Here’s the second film in our Canadian independent horror weekend.
Cast and Crew Information
William MacDonald as Martin
Bryce McLaughlin as Ben
Courtney Kramer as Julie
Earl Pastko is credited as “Old Man” on the IMDB, but he’s “Socrates” in the credits.
Paralee Cook as Tanya
Written and directed by Mark Tuit
Ben and Julie get involved with Martin, a man who has made it his mission to hunt a hidden species on this world.
I got a bit of a kick out of the Daredevil references.
While the effects were terrible, the character choices are worse. I can’t imagine that Martin would have performed the actions of his last on screen appearance in front of that particular witness, for example.
This is not an original concept. The “aliens among us” motif was common in low budget horror for some time before this came out. I give it 2 out of 6.
The effects are bad. There’s just no other way to say it. There’s not a single convincing decapitation in the film, and there are a lot of decapitations. Even the sound effects are weak, particularly in the only confrontation in which the blades swish through the air. I give it 1 out of 6.
The story is hampered by the fact that it was directed by the writer. There are scenes in the script which should have been cut but weren’t. The characters have unreasonable tendencies to engage in deep philosophical debates about reality (often pertaining to drug use) in the middle of stressful situations. There’s even a regular at a bar who seems to exist for the sole purpose of providing a vessel for these debates.
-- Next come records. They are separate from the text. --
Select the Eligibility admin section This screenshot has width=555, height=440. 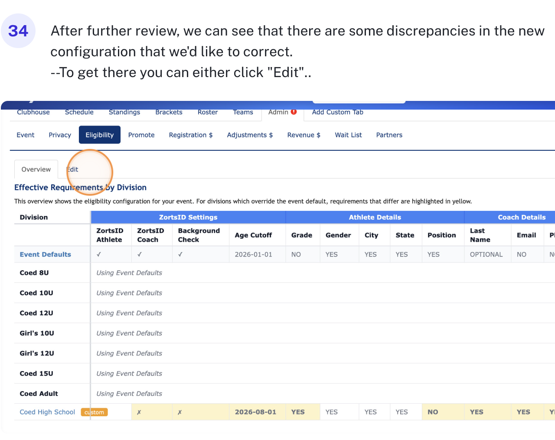pyautogui.click(x=99, y=135)
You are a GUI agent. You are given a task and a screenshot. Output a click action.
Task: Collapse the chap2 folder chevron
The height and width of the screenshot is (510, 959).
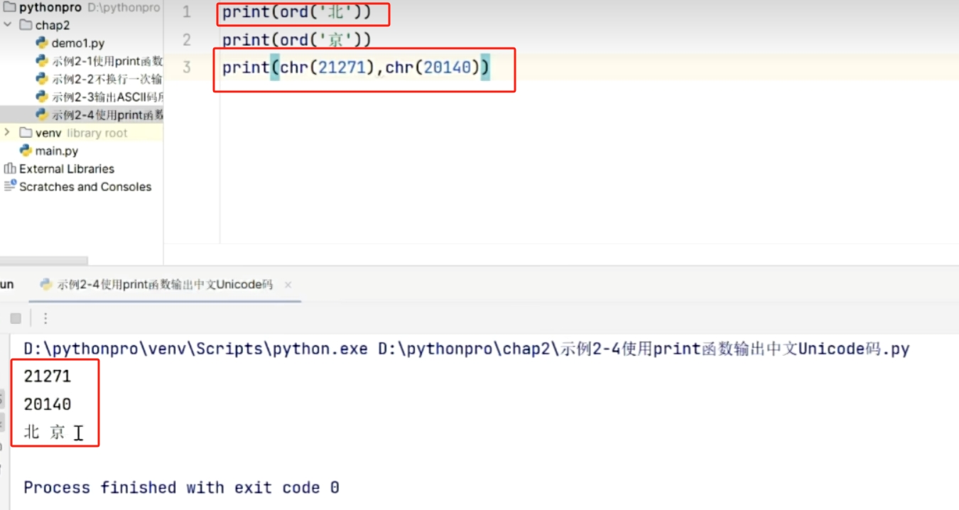click(x=8, y=26)
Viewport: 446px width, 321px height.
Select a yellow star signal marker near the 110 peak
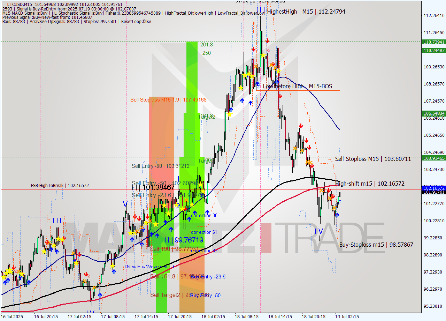coord(263,55)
They are unrealistic and out of place. Worse yet, the debates regarding drug use are the only ones that are never opposed, making it feel more like the movie is preaching than trying to open discussion on that topic. When we set these debates aside, many of which are only tangentially related to the plot, we are left with a monster hunt that is more concerned with how cool the hunter is than anything else. This hunter needs only six hours to “repair himself” from a car accident that caused four broken ribs. Yet, when it’s all said and done, he is merely human with no supernatural elements in his origins or histories. It simply doesn’t reconcile. Add in the gangster trio, who seem to exist solely to show how cool the hero is, and you’ve got a seriously flawed script. This should have been rewritten before it was filmed. I give it 2 out of 6.
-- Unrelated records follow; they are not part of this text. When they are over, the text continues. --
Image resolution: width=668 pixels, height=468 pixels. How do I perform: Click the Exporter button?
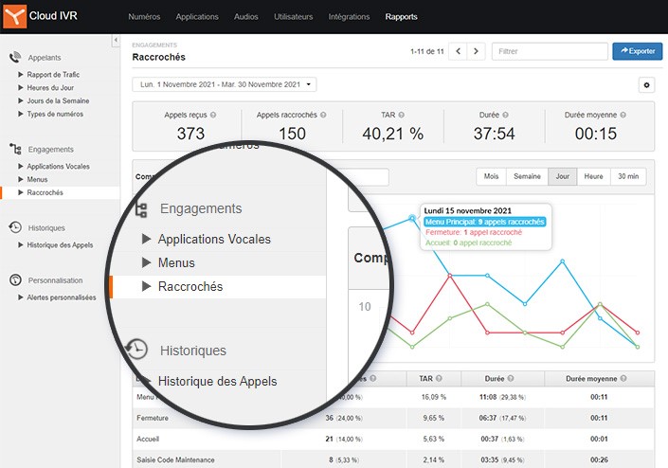[637, 51]
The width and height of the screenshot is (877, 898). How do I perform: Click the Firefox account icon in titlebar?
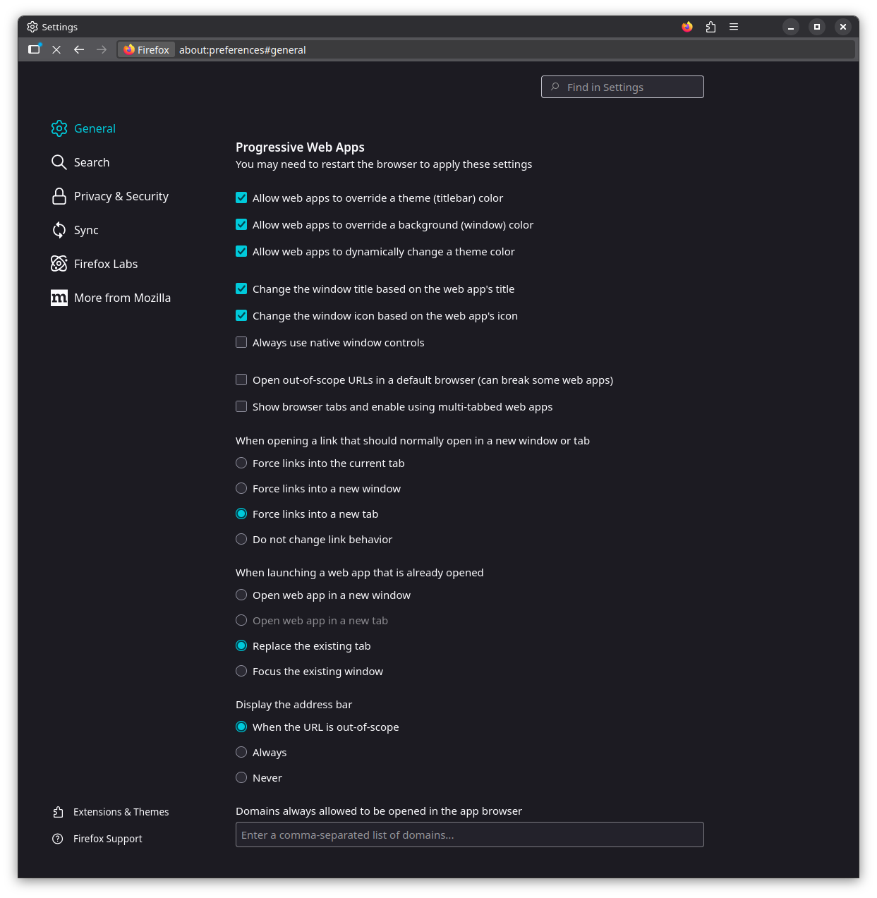(687, 27)
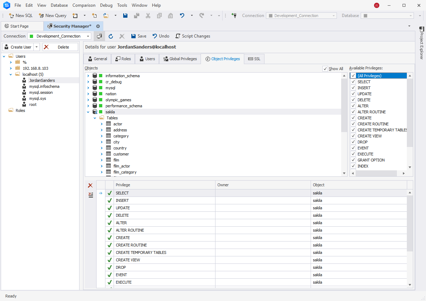Image resolution: width=426 pixels, height=301 pixels.
Task: Click the revoke all privileges icon
Action: click(91, 195)
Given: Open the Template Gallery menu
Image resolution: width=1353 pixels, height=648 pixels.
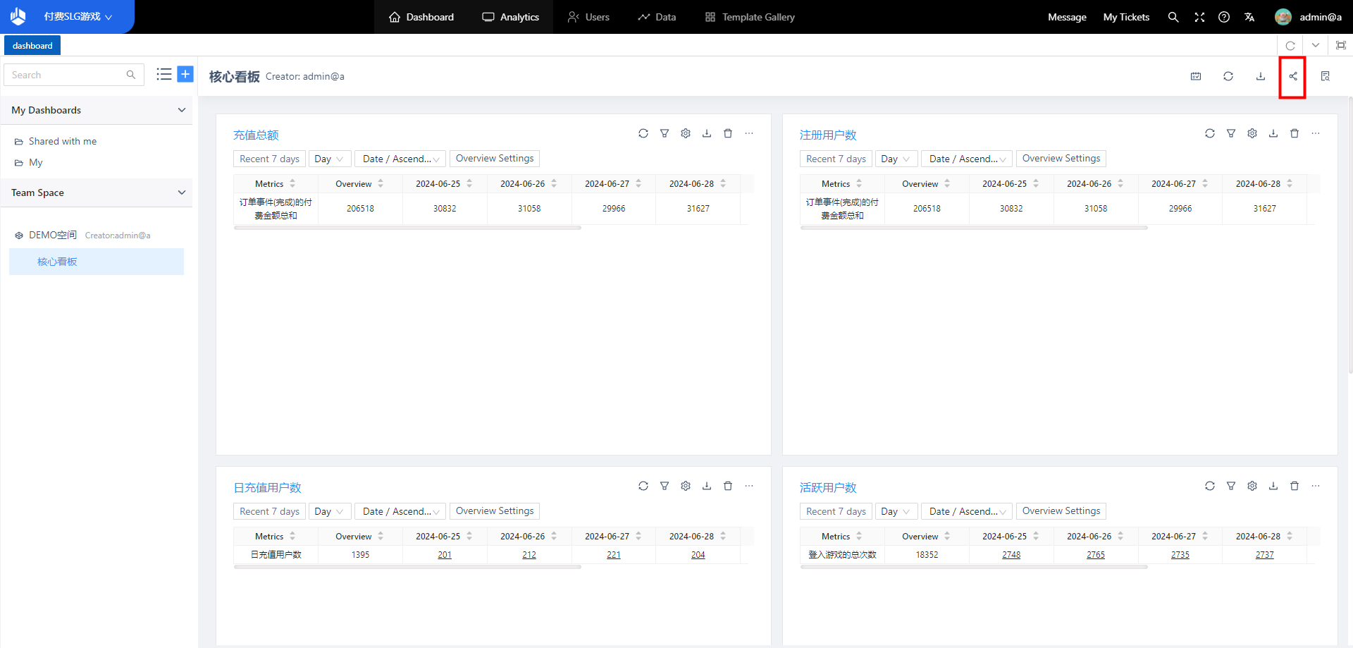Looking at the screenshot, I should [750, 17].
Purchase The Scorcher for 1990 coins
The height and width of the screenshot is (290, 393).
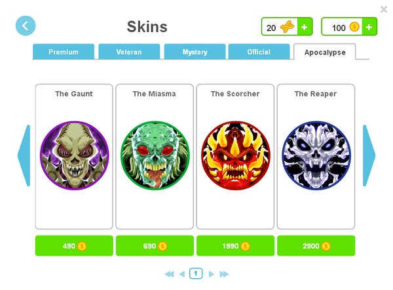[235, 246]
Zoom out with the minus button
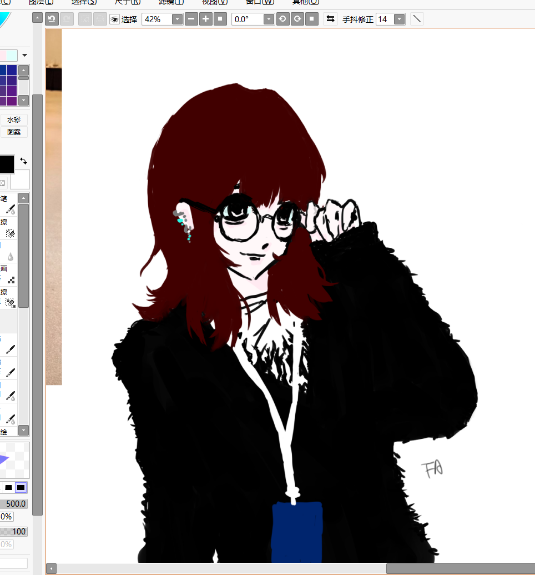The image size is (535, 575). tap(191, 19)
The acting is uneven. The lead plays his role well, while McLaughlin and Kramer are uneven. The characters are written unevenly, so there were limits to their performances from the start, but they should have been able to manage better than this. They are often stiff, and do not come across as believable. Every other character is a one trick pony, and most of them perform that one trick well enough. I give it 3 out of 6.
The production is weak. Again, the focus is more on making Martin cool than on telling the story, and the entire flick suffers for it. I give it 3 out of 6.
The emotional response is poor. It’s rare that I check the running time this often when watching a movie. It starts out well enough establishing the world. Making an effort to establish how cool Martin is during the opening moments is perfectly fine. Once this was established, however, it needed to be set aside to let the story move on. I suspect the writer was on drugs when working on the script, and the “make it cool” goal was allowed to overwhelm the rest where a rational mind may have spotted the problems. (Given the philosophies portrayed, I wonder if the writer ever works while sober for fear of seeing problems with the work.) I give it 2 out of 6.
Overall, it’s a weak film, and one that didn’t have a chance given the present writer/director. It was originally released with the title “Shelf Life,” which makes sense given the script as it is. It was released on DVD as “Subhuman,” which doesn’t make sense; the creatures being hunted are described as being “one rung above human” on the evolutionary ladder. It reeks of changing the name to dissociate itself from bad reviews. I now understand why. I give it 2 out of 6.
In total, Shelf Life / Subhuman receives 15 out of 42.